Monday, January 25, 2010

Detecting function inlining

By definition, compiler optimizations should only affect the performance of the application. The behavior of the optimized code should be the same as the non-optimized code. If this is the case, how is it possible to detect whether a function has been inlined or not? Dear reader, read on (that's what readers do, right?).

Before we continue, let's take a step back and ask ourselves why it would ever be useful to detect function inlining. Let's take an example. Imagine the following code is part of a large application developed at company where we pair program. The function createObject() allocates an object on the stack (that is, it's a local variable) and returns a pointer to it:
int function() {
Object* o = createObject();
return o->field;
}
although it's bad practice to return a pointer to a local variable, function works and does precisely what you'd expect: it creates an object and returns one of its fields. As developers with good taste, we decide to clean up the code a bit by introducing a getter for field:
int function() {
Object* o = createObject();
return o->getField();
}
We compile the code and run the tests. There is a green light. Everything is good. We commit the code to the repository.

Not so fast! After a while the automated build system indicates a whole lot of failing tests. What happend?

Here's what happend: since we introduced a function call to getField we changed how the stack looks when reading the field field. And since the object is stack allocated, the object is overwritten by the call to getField. Good team players as we are, we do not want to have failing builds for long, so we revert our last check-in and start to inspect the problem closer.

We quickly determine that the only failing builds were the non-release builds, that is, those builds that failed were those that did not optimize the code. We stare into the air and ask ourselves... why?

At this point one of us remembers a blog he had read the night before about function inlining. He explains "if the call to createObject is inlined into function, then the object is allocated as a local variable in function instead of in createObject. This means that when getField is called, the object is not overwritten. It's not overwritten because its allocated in a different place on the stack. In a different stack frame, to more precise."

The other developer thinks about this for a few seconds and replies "ok, then let's just allocate the object on the heap instead of the stack". Before the blog-reading developer can say "memory leak" he adds "and, of course, delete it when we're done with it".

After a few minutes of coding and half an hour of waiting for the compiler to finish, we have a working solution that works on both optimized builds and on non-optimized builds. We commit the code and leave for the day.

INSTRUCTION 1 -
According to the blog post on function inlining, which builds were the only ones that failed?

DATA SHOWN -
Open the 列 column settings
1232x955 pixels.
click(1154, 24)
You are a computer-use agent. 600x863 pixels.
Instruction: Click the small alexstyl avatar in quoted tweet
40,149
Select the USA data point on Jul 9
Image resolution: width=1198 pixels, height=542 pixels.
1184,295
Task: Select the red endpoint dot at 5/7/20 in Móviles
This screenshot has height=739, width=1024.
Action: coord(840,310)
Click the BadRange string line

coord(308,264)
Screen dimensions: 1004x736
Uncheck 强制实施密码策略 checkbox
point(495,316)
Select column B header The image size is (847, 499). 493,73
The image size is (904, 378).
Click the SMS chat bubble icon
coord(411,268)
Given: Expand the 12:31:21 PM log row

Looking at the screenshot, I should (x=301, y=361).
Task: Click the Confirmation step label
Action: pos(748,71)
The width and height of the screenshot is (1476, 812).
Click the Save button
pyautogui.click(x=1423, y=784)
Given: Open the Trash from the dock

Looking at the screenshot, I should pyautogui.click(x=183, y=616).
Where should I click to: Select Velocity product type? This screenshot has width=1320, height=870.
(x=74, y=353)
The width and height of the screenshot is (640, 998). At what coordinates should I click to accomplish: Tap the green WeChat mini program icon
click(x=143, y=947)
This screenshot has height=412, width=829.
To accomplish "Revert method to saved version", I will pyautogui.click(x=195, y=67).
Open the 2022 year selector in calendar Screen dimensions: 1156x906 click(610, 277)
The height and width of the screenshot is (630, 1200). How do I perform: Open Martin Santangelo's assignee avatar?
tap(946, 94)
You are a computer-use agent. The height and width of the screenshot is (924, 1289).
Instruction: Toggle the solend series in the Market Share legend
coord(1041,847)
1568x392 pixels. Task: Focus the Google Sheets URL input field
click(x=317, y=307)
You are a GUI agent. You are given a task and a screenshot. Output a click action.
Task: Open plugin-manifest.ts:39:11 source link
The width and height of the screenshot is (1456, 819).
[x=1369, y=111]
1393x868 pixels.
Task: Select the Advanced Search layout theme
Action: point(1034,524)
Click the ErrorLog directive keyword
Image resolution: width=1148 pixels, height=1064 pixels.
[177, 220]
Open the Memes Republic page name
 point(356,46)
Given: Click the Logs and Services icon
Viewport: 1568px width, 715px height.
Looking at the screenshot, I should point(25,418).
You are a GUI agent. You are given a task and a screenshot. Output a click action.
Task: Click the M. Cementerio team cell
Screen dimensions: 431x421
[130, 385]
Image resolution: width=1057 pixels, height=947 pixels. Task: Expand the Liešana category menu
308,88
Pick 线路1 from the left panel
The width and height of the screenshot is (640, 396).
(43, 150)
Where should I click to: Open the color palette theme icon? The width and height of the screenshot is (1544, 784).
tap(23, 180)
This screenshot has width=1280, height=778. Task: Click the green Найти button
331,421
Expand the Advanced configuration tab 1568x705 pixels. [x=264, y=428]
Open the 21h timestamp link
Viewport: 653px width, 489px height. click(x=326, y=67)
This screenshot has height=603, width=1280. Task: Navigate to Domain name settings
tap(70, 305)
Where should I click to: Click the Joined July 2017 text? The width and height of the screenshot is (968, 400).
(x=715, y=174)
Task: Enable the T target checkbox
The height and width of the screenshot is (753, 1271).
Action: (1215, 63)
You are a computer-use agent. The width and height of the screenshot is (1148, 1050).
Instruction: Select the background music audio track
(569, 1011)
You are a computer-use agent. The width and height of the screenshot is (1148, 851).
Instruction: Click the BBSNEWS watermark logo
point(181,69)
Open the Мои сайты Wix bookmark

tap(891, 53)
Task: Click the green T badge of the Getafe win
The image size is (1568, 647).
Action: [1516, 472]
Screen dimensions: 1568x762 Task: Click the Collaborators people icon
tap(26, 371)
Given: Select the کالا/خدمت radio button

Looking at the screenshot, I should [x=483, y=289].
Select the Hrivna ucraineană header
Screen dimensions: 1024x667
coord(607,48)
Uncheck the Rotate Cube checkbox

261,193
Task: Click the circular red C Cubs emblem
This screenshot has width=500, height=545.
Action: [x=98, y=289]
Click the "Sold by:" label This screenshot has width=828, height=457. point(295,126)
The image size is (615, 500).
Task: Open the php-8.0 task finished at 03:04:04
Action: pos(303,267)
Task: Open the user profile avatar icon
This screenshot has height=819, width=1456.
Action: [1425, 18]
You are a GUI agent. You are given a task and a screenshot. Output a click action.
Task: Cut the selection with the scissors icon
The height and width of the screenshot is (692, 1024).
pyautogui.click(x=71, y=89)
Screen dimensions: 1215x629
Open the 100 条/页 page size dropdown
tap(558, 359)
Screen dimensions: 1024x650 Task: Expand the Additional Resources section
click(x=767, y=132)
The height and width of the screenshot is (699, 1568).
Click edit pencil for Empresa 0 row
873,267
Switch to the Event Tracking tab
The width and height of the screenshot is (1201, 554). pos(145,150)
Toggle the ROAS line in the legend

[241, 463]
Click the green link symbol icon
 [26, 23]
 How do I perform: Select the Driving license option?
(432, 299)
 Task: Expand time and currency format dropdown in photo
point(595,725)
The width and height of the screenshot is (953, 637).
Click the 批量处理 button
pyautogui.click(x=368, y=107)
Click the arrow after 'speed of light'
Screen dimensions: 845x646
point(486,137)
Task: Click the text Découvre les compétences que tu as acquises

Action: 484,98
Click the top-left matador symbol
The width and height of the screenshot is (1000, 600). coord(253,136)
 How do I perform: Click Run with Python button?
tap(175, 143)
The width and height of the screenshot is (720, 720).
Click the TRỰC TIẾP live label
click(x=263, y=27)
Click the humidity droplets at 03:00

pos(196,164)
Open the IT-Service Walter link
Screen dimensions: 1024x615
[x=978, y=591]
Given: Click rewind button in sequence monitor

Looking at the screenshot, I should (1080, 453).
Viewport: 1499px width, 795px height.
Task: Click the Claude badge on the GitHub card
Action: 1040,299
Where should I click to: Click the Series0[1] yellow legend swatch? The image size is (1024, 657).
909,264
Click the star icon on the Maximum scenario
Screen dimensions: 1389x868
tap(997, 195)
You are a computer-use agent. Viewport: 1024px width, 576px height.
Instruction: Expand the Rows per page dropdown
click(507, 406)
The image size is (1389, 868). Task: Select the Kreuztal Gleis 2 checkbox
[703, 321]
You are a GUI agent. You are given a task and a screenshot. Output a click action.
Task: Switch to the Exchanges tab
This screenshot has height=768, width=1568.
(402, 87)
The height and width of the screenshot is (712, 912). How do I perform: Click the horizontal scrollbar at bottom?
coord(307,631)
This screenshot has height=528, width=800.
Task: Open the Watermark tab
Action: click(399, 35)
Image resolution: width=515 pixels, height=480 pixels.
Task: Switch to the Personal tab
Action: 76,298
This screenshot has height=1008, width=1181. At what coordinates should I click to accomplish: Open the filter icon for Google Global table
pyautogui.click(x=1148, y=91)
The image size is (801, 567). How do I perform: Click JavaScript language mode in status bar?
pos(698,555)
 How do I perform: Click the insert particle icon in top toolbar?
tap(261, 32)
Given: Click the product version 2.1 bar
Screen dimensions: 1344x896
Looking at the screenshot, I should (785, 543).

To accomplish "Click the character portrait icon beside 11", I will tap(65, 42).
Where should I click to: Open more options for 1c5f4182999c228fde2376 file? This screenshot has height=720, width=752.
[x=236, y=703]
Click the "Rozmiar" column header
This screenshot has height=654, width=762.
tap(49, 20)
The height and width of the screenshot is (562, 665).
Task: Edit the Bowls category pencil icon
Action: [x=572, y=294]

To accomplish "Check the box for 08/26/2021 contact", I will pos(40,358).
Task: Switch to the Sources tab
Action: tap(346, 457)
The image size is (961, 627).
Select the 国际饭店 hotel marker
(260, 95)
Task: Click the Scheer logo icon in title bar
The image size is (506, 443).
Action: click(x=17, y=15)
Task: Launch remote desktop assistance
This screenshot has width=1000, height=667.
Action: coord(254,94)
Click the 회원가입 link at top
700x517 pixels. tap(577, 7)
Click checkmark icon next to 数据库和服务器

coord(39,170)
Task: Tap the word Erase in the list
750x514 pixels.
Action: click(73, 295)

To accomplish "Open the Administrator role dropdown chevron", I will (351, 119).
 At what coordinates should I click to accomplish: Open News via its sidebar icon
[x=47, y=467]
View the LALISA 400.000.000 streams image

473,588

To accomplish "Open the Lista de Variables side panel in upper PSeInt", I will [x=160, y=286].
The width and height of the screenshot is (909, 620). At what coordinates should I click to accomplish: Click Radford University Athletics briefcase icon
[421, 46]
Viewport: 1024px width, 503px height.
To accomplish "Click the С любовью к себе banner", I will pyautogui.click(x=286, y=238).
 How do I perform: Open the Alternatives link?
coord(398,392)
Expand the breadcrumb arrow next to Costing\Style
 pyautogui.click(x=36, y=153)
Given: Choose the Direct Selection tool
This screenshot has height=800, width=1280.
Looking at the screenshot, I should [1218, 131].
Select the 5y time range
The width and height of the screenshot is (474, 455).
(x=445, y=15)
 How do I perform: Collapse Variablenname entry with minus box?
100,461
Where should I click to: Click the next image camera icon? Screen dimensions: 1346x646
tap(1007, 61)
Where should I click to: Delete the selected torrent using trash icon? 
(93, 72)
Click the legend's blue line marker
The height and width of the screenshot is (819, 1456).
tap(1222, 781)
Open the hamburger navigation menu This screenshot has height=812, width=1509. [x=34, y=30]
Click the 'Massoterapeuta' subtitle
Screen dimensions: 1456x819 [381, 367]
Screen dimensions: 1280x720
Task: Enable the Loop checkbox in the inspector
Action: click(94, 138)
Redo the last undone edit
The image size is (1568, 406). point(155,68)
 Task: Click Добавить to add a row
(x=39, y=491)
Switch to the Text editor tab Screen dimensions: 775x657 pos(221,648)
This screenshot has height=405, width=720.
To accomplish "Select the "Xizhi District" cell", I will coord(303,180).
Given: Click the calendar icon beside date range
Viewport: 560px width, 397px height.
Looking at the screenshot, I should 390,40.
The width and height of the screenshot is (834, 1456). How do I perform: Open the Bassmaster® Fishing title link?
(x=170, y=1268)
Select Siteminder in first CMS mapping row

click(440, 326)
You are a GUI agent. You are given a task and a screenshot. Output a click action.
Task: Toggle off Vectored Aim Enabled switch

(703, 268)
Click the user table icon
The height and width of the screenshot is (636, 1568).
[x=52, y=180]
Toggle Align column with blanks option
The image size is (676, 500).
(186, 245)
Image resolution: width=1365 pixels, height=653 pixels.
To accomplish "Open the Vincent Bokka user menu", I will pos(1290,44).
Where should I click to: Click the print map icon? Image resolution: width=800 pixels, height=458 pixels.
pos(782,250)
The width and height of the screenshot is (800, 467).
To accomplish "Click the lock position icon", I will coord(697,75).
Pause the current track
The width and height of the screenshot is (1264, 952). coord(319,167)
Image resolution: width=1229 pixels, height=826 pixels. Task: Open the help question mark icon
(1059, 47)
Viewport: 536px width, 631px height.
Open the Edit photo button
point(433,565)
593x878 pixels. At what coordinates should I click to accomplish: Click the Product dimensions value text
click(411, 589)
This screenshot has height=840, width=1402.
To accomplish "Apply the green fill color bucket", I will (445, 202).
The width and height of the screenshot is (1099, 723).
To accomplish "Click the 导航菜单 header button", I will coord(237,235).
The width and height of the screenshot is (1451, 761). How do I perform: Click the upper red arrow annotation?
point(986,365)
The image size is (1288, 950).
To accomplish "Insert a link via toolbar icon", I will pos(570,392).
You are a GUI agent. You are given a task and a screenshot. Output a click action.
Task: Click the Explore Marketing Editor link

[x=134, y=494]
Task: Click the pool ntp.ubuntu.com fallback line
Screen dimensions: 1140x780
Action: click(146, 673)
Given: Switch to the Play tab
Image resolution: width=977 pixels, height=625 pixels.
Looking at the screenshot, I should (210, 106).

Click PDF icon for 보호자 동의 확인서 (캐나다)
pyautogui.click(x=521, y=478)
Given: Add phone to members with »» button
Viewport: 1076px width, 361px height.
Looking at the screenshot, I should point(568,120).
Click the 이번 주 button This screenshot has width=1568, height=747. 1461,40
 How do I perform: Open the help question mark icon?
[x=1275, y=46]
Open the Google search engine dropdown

INSTRUCTION 2 -
Please change "button" to "control" in the records, starting at the line that contains "Image resolution: width=1229" and ending at the last line of the records, and give those lines again with everything else unchanged.

RESULT 1 -
The non-release builds, which did not optimize the code.

RESULT 2 -
Image resolution: width=1229 pixels, height=826 pixels. Task: Open the help question mark icon
(1059, 47)
Viewport: 536px width, 631px height.
Open the Edit photo control
point(433,565)
593x878 pixels. At what coordinates should I click to accomplish: Click the Product dimensions value text
click(411, 589)
This screenshot has height=840, width=1402.
To accomplish "Apply the green fill color bucket", I will (445, 202).
The width and height of the screenshot is (1099, 723).
To accomplish "Click the 导航菜单 header control", I will coord(237,235).
The width and height of the screenshot is (1451, 761). How do I perform: Click the upper red arrow annotation?
point(986,365)
The image size is (1288, 950).
To accomplish "Insert a link via toolbar icon", I will pos(570,392).
You are a GUI agent. You are given a task and a screenshot. Output a click action.
Task: Click the Explore Marketing Editor link

[x=134, y=494]
Task: Click the pool ntp.ubuntu.com fallback line
Screen dimensions: 1140x780
Action: click(146, 673)
Given: Switch to the Play tab
Image resolution: width=977 pixels, height=625 pixels.
Looking at the screenshot, I should (210, 106).

Click PDF icon for 보호자 동의 확인서 (캐나다)
pyautogui.click(x=521, y=478)
Given: Add phone to members with »» control
Viewport: 1076px width, 361px height.
Looking at the screenshot, I should point(568,120).
Click the 이번 주 control This screenshot has width=1568, height=747. 1461,40
 How do I perform: Open the help question mark icon?
[x=1275, y=46]
Open the Google search engine dropdown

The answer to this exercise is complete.